WHAT IS NEEDED: Using the records below, transcribe word for word the stretch from the line that contains "The height and width of the screenshot is (896, 750)." through the line that contains "Viewport: 1205px width, 821px height.", both end lines included, and nothing else.

SOURCE RECORDS:

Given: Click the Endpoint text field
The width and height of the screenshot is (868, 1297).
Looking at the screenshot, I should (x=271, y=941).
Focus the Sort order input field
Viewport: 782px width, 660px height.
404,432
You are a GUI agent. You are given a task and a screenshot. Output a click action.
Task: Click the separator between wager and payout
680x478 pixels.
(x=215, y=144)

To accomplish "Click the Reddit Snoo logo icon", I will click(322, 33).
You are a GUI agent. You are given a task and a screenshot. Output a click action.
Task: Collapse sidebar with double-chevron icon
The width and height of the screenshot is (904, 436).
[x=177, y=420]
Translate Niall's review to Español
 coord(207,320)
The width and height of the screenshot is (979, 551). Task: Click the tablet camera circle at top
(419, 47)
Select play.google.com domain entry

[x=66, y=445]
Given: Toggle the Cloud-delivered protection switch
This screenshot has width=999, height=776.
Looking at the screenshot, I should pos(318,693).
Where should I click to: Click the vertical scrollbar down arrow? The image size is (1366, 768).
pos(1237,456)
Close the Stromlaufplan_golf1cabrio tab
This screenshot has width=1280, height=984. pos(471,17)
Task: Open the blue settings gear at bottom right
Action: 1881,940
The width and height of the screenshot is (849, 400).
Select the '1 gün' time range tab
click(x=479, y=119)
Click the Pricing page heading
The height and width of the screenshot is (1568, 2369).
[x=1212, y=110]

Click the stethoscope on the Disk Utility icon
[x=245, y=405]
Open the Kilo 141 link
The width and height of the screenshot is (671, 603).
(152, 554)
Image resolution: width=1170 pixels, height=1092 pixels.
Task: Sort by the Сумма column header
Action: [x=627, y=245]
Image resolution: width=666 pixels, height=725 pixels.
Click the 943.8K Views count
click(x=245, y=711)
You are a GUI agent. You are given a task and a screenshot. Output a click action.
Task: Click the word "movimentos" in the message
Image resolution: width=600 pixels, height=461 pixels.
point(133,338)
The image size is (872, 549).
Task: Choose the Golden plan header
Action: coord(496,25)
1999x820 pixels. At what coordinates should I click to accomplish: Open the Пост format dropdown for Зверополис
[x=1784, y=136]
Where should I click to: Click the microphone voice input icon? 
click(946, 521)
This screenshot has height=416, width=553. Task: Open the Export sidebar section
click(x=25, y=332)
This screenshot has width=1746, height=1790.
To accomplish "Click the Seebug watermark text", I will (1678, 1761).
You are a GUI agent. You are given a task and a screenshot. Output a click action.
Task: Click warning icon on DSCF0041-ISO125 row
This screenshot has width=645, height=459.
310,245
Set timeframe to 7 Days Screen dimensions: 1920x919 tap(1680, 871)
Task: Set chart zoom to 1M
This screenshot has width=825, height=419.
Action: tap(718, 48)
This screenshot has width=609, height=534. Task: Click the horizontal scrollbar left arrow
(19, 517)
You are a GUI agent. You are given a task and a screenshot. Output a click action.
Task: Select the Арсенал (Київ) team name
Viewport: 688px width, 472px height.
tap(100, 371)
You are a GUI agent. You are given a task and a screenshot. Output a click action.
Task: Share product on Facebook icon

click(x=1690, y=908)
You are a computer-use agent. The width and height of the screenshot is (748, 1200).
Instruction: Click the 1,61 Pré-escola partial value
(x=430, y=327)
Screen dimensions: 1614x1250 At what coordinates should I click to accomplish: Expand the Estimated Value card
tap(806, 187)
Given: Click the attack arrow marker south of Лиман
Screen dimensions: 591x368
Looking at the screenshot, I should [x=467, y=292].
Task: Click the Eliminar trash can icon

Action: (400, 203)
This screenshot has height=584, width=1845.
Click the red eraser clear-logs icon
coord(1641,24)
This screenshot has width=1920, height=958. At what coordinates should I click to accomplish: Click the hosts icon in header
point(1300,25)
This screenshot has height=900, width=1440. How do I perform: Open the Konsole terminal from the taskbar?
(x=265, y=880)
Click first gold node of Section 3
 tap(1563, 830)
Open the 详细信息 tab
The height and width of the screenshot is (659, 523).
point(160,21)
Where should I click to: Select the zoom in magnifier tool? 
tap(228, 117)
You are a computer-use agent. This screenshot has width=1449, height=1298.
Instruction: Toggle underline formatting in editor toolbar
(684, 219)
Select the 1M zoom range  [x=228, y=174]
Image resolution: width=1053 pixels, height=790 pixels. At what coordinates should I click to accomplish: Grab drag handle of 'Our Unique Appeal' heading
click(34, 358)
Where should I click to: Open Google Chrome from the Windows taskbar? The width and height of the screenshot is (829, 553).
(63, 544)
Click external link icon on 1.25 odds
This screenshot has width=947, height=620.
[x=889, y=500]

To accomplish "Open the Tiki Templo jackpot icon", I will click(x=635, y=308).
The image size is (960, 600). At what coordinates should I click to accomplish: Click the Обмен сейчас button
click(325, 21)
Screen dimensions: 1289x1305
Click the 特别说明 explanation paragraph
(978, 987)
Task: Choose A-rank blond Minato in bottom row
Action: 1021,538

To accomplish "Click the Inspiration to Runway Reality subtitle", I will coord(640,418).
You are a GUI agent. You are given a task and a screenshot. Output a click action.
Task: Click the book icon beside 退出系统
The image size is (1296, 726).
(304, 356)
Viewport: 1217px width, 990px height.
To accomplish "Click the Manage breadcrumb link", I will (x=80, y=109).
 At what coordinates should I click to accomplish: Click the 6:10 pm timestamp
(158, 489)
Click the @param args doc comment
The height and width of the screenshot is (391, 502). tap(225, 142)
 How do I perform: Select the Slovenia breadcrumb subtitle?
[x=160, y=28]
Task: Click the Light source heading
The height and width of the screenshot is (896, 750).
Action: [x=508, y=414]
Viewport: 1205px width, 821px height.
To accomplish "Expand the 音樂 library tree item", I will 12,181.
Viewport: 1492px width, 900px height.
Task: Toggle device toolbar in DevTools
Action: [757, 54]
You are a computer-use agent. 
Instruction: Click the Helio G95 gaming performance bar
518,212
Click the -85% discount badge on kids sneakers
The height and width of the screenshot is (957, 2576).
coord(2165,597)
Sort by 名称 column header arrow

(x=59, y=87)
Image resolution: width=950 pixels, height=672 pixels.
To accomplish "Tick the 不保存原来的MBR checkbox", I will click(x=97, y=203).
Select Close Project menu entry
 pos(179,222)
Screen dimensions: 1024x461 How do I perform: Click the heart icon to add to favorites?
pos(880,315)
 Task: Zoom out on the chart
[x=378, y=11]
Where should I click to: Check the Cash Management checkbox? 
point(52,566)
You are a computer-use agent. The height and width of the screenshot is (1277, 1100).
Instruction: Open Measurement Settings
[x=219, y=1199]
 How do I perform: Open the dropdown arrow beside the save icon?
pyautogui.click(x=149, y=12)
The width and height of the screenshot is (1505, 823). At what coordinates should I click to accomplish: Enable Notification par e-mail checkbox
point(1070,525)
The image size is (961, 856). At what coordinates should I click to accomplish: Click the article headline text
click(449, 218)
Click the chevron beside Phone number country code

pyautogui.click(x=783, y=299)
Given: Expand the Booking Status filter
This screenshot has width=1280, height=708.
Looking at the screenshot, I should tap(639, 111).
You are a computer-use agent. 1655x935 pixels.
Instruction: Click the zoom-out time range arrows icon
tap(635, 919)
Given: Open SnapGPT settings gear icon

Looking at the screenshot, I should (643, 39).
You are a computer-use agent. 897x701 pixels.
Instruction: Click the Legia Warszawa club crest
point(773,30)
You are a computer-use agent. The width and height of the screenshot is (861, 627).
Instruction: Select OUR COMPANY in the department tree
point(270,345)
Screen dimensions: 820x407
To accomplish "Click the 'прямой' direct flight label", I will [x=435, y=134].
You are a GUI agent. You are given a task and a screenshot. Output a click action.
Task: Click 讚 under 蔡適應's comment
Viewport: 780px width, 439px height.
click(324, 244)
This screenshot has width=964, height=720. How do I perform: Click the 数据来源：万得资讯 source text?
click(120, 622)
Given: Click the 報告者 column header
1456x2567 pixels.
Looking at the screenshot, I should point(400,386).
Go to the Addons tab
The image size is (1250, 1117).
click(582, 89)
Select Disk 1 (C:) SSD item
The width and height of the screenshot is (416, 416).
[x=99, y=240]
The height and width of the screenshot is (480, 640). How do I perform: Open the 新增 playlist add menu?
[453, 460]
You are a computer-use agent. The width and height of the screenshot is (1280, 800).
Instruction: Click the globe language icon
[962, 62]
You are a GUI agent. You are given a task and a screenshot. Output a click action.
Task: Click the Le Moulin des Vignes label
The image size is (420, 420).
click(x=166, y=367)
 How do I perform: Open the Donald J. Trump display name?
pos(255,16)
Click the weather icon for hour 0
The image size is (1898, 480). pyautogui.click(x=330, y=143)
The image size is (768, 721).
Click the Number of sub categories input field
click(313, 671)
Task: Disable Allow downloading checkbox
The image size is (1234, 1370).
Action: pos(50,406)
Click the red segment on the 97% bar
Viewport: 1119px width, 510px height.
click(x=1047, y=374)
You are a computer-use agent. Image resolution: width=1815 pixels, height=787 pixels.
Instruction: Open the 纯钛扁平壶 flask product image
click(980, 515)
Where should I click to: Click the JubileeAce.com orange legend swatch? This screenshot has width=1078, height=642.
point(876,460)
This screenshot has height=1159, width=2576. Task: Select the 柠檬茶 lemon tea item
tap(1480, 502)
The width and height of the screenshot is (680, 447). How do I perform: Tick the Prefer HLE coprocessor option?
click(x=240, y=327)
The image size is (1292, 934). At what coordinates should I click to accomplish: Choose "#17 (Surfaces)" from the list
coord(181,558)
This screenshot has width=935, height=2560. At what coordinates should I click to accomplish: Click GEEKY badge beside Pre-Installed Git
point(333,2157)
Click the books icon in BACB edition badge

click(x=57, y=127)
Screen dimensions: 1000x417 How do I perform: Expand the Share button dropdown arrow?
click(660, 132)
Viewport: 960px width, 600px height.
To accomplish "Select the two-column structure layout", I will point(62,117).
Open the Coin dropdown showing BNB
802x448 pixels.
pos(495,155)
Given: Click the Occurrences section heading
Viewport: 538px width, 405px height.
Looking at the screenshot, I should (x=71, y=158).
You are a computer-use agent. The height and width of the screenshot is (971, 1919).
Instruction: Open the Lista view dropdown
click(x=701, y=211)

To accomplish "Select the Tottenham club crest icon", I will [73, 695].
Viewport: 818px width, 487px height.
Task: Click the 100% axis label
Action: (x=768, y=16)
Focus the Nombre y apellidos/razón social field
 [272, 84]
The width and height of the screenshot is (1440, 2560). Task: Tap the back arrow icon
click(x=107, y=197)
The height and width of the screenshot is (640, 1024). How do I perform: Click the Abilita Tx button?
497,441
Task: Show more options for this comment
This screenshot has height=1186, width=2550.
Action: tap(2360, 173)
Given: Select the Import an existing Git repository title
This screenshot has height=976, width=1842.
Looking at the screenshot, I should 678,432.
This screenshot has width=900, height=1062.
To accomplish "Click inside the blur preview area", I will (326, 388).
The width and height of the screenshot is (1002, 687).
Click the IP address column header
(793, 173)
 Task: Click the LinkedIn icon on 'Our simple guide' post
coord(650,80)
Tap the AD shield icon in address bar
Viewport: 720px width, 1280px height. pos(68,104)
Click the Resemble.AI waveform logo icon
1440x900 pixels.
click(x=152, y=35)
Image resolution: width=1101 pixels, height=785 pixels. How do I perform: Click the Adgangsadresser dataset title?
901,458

RESULT FOR THIS EXERCISE:
The height and width of the screenshot is (896, 750).
Action: [x=508, y=414]
Viewport: 1205px width, 821px height.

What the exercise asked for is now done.